二日目の夕方になってやっと、ちょうどリサイタルのためにアメリカに来ているという幼馴染の佐智と夕食をとることになり、ぶらぶらと出かけることにした。
指定されたイタリアンレストランに行くと、すでに麗しき幼馴染はギイを待ちかねていた。背中の途中までの長い黒髪が、彼の中性的な魅力を際立たせている。
「義一くん、久しぶり」
「久しぶりだな、一年ぶりくらいになるんじゃないか」
久闊を叙して、メールやSNSで互いに情報は得ていたものの改めて近況を交換しながら料理を楽しんだ。
しばらくぶりの和やかな一時を過ごし、ドルチェに至ってふとギイはドイツでの体験を思い出した。
「佐智はハヤマタクミってバイオリニスト、知ってるか?」
「ああ、葉山託生くんね、知っているよ。僕らと同い年だよ。どこかで会った?」
「会ったというか、あるパーティーで演奏を披露していたのを聴いただけなんだ」
佐智は少し首を傾げ、言葉を選びながら続ける。
「義一くんが好きだったらごめんね。正直、あまり僕好みのバイオリニストではないんだ」
「そうか」
「うん、義一くんがどう聴いたかはわからないけれど、なんというか、感情が全く乗らない人なんだ。あそこまで無機質なのも珍しいくらいだよ。口さがない人は、機械みたいだとか人形みたいだとか言っている」
ギイは頷いて、彼の演奏を思い出す。オーケストラとかけあって、楽しそうに弾いていた佐智のツィゴイネルワイゼンとはまったく異なっていた。あの曲はロマの民謡を元にしていると聞いているし、きっと佐智の演奏はあの曲の本来の良さを引き出せていたのだろうと思う。
彼の演奏は孤独で、原曲からは遠く離れていたように思う。けれど静謐で凛としていて、まさに音で頬をはられたような衝撃をうけた。

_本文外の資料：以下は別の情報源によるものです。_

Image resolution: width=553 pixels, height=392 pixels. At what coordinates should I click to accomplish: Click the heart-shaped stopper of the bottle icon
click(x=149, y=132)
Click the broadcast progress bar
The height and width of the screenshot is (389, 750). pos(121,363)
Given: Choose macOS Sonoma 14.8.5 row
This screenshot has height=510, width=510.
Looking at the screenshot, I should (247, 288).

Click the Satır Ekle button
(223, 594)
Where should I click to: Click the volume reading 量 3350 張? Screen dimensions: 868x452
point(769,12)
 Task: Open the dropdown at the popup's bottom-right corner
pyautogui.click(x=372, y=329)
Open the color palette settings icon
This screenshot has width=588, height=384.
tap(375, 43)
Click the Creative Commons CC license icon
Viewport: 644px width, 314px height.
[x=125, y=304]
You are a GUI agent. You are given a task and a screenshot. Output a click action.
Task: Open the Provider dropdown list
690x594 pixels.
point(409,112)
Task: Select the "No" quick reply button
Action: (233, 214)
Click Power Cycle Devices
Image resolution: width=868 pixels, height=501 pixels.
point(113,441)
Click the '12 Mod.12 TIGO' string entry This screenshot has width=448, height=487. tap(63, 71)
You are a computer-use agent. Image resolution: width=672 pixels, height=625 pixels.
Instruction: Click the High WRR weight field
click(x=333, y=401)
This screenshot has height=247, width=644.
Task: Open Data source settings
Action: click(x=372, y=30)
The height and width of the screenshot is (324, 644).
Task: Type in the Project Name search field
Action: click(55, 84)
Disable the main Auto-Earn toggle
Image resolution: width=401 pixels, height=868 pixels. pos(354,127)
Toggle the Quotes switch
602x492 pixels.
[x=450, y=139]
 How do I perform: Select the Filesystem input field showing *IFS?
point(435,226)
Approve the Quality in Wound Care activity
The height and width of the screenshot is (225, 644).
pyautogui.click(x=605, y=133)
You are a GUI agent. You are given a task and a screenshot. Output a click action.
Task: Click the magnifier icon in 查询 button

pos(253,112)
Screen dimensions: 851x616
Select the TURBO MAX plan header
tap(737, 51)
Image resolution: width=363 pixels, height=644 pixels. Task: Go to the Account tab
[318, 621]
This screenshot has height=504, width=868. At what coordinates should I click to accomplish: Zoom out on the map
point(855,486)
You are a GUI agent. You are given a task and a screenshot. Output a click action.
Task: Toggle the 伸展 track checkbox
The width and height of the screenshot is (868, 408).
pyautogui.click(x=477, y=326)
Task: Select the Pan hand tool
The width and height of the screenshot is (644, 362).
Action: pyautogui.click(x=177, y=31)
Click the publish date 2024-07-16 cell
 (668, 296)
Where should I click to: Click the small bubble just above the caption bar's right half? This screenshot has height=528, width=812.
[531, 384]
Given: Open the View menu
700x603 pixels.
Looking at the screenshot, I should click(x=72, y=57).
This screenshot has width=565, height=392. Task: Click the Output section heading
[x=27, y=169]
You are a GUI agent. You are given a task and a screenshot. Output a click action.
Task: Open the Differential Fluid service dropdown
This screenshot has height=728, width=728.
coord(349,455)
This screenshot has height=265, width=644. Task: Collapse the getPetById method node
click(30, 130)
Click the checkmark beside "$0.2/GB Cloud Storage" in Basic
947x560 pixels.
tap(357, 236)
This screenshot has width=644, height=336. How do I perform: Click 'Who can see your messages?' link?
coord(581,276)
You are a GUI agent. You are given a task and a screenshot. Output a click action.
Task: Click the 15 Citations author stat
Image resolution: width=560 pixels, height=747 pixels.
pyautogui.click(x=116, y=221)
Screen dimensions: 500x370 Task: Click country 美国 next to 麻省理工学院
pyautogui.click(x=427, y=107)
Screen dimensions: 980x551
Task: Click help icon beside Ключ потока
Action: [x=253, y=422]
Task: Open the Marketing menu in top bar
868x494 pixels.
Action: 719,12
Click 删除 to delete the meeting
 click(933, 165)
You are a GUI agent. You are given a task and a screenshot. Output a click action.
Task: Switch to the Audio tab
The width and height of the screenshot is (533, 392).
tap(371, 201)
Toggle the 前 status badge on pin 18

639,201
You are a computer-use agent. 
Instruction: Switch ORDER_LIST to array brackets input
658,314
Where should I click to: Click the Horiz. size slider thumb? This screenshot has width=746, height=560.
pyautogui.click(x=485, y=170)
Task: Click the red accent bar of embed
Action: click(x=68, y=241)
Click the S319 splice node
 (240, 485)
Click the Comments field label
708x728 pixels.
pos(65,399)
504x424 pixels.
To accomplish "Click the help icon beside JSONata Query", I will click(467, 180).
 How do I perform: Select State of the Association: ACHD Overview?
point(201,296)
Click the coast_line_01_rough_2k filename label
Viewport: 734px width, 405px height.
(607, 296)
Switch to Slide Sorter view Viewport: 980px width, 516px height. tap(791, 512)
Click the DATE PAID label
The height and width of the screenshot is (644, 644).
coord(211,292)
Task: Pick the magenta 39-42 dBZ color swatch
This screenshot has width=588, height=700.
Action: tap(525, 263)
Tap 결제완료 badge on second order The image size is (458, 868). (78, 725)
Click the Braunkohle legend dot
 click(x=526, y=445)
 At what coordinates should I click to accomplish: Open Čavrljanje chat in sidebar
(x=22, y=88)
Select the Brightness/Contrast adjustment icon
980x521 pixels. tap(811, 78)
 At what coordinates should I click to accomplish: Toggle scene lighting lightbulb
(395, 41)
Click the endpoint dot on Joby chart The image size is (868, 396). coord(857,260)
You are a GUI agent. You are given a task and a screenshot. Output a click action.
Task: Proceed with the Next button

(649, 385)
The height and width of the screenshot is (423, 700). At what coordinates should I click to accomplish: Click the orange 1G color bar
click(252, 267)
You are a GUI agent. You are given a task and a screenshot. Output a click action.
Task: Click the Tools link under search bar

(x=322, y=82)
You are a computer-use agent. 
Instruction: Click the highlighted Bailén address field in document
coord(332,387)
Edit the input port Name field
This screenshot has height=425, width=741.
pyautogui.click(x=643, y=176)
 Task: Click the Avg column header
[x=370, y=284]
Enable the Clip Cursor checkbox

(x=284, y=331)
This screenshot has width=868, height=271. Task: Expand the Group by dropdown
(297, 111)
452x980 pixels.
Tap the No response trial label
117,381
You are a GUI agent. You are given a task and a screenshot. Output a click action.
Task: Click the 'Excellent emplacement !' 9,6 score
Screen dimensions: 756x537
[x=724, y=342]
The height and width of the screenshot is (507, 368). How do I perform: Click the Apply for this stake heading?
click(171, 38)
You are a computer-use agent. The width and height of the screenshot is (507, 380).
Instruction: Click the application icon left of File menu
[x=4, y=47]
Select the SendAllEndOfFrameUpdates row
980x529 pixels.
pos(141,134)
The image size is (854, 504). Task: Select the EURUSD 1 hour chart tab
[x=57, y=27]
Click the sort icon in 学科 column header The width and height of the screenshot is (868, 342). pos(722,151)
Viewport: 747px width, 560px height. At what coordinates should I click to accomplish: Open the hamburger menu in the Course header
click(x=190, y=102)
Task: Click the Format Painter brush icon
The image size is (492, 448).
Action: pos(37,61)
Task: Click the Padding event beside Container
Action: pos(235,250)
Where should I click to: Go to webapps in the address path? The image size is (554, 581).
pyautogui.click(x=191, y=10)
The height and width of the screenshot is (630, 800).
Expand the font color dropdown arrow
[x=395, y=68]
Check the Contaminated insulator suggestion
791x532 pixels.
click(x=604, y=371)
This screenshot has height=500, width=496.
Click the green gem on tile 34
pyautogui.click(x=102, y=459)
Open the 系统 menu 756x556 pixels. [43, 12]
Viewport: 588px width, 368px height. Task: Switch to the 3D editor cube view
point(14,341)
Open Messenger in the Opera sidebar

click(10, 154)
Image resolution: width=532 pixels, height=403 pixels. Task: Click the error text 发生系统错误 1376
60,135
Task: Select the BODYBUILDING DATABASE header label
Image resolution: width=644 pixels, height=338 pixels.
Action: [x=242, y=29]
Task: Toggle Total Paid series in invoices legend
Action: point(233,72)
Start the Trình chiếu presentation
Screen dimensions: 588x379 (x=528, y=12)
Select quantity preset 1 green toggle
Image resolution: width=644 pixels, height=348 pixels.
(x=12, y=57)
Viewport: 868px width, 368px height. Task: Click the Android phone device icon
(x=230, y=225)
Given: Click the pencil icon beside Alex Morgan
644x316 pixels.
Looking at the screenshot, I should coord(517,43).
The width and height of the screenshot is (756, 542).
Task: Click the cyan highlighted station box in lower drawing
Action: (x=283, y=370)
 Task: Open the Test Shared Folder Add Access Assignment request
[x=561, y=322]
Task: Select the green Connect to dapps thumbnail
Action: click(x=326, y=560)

先日のドイツ人も、彼のセンシティブさが昇華されて魅力になっていると感想をいっていたし、一般受けはしないまでも、一部にファンをつくることは十分可能な、そういうバイオリニストなのかもしれない。
佐智もまた、少し言葉を探して先を続ける。
「だけど……彼は技巧は素晴らしいし、そこに見える個性も興味深いものがあるから、彼が──言葉は悪いかもしれないけれど、もう少しだけ『人間らしく』なったら、とても素敵なバイオリニストになるだろうなとは思っているんだ」
勿体無いよ、と心底残念そうにそういうと、佐智はいたずらっぽく微笑んだ。
「手っ取り早く、彼、恋でもしたらどうかななんて思ってはいるけれど。でも人とかかわるのが好きではないみたいだし……ま、そこまでは余計なお世話だよね」
──恋?
あの孤独な、コミュニケーションが極度に苦手だという青年が?
ファルスめいたちぐはぐさに、ギイもつい苦笑いしてしまった。
「それはそうと義一くん、ここのところ随分忙しかったようだけれど、ちゃんと気分転換できてる?」
「やっと休みがとれたから、こうしてゆっくり食事をしてるんだ」
まあね、と軽く受け止めて、佐智は少し前のめりに、そして小声になった。
「ここだけの話、父の関係の会社で開発中の機械があるんだ。気分転換にとってもいいよ。義一くん、興味あるかなと思って」
「開発中のもののことを、部外者のオレに話してしまっていいのか?」
「信頼できるモニターということで、既に了解を得ているよ。ことによっては、義一くんのところの関連会社の協力を仰ぐことになりそうだって、そうも言っていてね」
ギイは少し考えて、場所を変えようと佐智に提案した。